Begin SOURCE EXCERPT
RE: LIME Final Model from Armando Stellato on 2015-01-26 (public-ontolex@w3.org from January 2015)

From: Armando Stellato <stellato@info.uniroma2.it>
Date: Mon, 26 Jan 2015 20:04:20 +0100
To: "'John P. McCrae'" <jmccrae@cit-ec.uni-bielefeld.de>, "'public-ontolex'" <public-ontolex@w3.org>
Message-ID: <DUB408-EAS390BE125A0C343F4F0A1914A0350@phx.gbl>
Dear John,

 

good thing, we more or less agree with you :-)

 

Sorry in advance for the long email, but we will address a few points: why initially it was not agreed (by all of us) to be like that, why it could be, and which possibilities we propose.

 

Just as an historical note about it not being a subset. This emerged in a quite old phone call (it’s not in the minutes as we only report agreed decisions and usually not rejections). Actually in that call we all speculated about this possibility, and later on all of us agreed on rejecting it as we preferred to have a different nature for this coverage. The reason is mainly that by having a clear representation for the dataset, and just an appendix entity for statistical information about the coverage (such it was at that time), there were no ambiguity on where certain information had to be asserted.
End SOURCE EXCERPT
- **PARTS OF THE EXERCISE**
1 – List every email address the LIME mailing-list message gives for its sender and recipients.
2 – Please reproduce the LIME mailing-list message word for word, everything from "From: Armando Stellato" down to "possibilities we propose.".
3 – Take the LIME mailing-list message further, starting right after its last sentence.
Begin ITEMS
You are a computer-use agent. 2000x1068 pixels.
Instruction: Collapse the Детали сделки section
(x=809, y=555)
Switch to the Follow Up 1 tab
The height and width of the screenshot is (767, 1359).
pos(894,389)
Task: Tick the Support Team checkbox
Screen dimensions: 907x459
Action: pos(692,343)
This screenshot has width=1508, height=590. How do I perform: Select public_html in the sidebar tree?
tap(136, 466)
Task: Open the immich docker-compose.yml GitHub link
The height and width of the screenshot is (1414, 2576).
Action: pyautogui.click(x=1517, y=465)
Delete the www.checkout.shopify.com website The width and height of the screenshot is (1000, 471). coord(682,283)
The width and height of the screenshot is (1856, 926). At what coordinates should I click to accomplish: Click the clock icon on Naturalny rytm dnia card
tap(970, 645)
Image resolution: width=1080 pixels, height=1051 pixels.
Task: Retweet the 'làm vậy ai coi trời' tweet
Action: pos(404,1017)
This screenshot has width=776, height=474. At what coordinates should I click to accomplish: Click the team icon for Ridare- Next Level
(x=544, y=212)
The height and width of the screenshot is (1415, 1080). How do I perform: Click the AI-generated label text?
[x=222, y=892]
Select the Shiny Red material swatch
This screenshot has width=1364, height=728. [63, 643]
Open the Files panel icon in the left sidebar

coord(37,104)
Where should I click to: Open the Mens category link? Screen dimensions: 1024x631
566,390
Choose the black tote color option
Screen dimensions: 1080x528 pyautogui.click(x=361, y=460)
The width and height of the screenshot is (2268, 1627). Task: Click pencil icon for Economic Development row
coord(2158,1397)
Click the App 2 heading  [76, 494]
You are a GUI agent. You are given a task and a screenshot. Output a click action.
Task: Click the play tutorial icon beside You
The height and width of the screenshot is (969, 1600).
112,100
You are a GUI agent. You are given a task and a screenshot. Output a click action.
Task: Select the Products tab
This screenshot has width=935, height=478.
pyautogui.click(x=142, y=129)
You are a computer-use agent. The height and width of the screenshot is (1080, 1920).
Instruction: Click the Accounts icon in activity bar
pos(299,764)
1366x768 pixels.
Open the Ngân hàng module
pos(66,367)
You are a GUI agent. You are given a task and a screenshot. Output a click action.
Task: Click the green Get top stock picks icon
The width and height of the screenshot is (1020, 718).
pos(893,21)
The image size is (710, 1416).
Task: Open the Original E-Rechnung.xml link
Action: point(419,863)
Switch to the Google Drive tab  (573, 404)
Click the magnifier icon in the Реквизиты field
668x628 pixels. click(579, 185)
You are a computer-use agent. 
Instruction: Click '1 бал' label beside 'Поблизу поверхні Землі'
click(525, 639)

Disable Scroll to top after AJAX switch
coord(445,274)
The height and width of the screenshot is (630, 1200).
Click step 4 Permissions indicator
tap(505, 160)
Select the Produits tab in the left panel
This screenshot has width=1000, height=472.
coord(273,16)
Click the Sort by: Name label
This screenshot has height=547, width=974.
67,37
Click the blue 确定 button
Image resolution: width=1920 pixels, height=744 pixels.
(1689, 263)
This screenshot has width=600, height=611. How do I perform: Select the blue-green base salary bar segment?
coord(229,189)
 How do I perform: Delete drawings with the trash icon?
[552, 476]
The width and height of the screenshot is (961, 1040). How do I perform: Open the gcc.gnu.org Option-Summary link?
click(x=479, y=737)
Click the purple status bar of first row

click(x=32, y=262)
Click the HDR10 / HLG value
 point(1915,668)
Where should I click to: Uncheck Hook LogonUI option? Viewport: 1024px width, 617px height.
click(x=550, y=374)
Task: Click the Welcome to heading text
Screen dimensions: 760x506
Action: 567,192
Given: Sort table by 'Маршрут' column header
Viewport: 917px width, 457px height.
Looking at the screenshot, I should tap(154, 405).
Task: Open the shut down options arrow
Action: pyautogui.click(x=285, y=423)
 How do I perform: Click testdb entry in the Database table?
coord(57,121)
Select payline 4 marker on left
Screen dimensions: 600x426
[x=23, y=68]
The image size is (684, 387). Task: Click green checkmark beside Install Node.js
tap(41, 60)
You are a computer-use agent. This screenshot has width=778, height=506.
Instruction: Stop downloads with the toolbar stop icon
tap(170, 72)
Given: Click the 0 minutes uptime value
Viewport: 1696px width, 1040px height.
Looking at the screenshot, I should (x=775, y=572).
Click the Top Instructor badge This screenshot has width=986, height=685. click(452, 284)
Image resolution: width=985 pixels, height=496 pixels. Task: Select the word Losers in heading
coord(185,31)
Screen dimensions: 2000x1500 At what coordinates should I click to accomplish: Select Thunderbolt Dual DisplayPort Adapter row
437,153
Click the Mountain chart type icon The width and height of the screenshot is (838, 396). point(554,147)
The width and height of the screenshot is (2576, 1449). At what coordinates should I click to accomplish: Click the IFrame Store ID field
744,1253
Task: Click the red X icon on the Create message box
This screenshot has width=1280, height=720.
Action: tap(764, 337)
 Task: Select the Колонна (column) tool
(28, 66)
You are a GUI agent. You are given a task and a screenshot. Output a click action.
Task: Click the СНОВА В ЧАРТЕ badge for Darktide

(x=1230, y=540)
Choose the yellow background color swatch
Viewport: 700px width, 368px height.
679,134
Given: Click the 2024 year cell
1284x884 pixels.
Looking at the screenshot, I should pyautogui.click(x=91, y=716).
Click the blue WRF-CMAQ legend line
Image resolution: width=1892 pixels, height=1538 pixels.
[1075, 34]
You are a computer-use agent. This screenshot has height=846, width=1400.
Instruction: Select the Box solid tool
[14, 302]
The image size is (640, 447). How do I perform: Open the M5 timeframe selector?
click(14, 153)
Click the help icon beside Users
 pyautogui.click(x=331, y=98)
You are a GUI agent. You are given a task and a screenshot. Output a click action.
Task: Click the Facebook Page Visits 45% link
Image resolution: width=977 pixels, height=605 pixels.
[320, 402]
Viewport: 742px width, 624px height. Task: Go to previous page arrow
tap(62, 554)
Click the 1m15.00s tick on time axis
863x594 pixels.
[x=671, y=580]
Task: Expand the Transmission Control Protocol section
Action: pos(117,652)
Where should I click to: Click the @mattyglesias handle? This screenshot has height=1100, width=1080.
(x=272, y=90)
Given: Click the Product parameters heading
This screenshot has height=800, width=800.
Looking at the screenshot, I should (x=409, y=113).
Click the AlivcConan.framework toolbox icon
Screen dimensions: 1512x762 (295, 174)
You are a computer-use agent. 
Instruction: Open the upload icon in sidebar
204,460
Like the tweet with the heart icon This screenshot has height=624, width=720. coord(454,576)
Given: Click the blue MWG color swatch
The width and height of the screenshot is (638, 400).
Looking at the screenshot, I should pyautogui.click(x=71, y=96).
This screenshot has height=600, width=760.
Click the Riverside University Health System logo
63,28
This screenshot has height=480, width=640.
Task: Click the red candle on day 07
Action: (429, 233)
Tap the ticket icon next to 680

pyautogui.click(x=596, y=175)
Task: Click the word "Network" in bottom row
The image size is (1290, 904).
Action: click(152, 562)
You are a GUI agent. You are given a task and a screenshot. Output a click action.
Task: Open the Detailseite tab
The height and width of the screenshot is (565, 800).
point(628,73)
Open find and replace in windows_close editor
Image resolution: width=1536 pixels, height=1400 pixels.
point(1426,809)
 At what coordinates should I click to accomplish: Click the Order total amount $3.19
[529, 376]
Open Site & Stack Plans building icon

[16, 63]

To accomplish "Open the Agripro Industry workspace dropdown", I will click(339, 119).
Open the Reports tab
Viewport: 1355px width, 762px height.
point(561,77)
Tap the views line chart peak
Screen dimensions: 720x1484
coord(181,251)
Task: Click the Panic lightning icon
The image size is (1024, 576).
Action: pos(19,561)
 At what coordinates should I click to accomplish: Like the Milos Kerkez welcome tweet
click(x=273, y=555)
End ITEMS
- **ANSWERS FOR THIS EXERCISE**
1 –
stellato@info.uniroma2.it
jmccrae@cit-ec.uni-bielefeld.de
public-ontolex@w3.org

2 –
From: Armando Stellato <stellato@info.uniroma2.it>
Date: Mon, 26 Jan 2015 20:04:20 +0100
To: "'John P. McCrae'" <jmccrae@cit-ec.uni-bielefeld.de>, "'public-ontolex'" <public-ontolex@w3.org>
Message-ID: <DUB408-EAS390BE125A0C343F4F0A1914A0350@phx.gbl>
Dear John,

 

good thing, we more or less agree with you :-)

 

Sorry in advance for the long email, but we will address a few points: why initially it was not agreed (by all of us) to be like that, why it could be, and which possibilities we propose.

3 –
Let’s make a short example over a LexicalizationSet:

 

:EnglishLexicalizationSet

  rdf:type lime:LexicalizationSet ;

  ontolex:language "en" ;

  lime:referenceDataset <http://www.cimiano.de/ontologies/foaf-meta#VocabularyFOAF> ;

  lime:lexicalizationModel <http://www.w3.org/ns/lemon/ontolex> ;

  lime:lexiconDataset :FOAFEnglishLexicon ;    

    

  lime:coverage [

      lime:resourceType owl:Thing ;

      lime:percentage 0.171 ;

      lime:avgNumOfLexicalizations 0.197 ; 

  ] ;

 

 

Clearly, all the information such as referenceDataset, lexicalizationModel and lexiconDataset are valid for the lexicalization as a whole. The coverage was limited to hold those simple statistics we were talking about.

If we consider the coverages to be subsets (whichever property points to them) of the LexicalizationSet, then one would expect to find the same info (referenceDataset, lexicalizationModel etc…) on these subsets. However, property values are not “passed” from datasets to the their subsets, as they all represent different objects and need to be described as well.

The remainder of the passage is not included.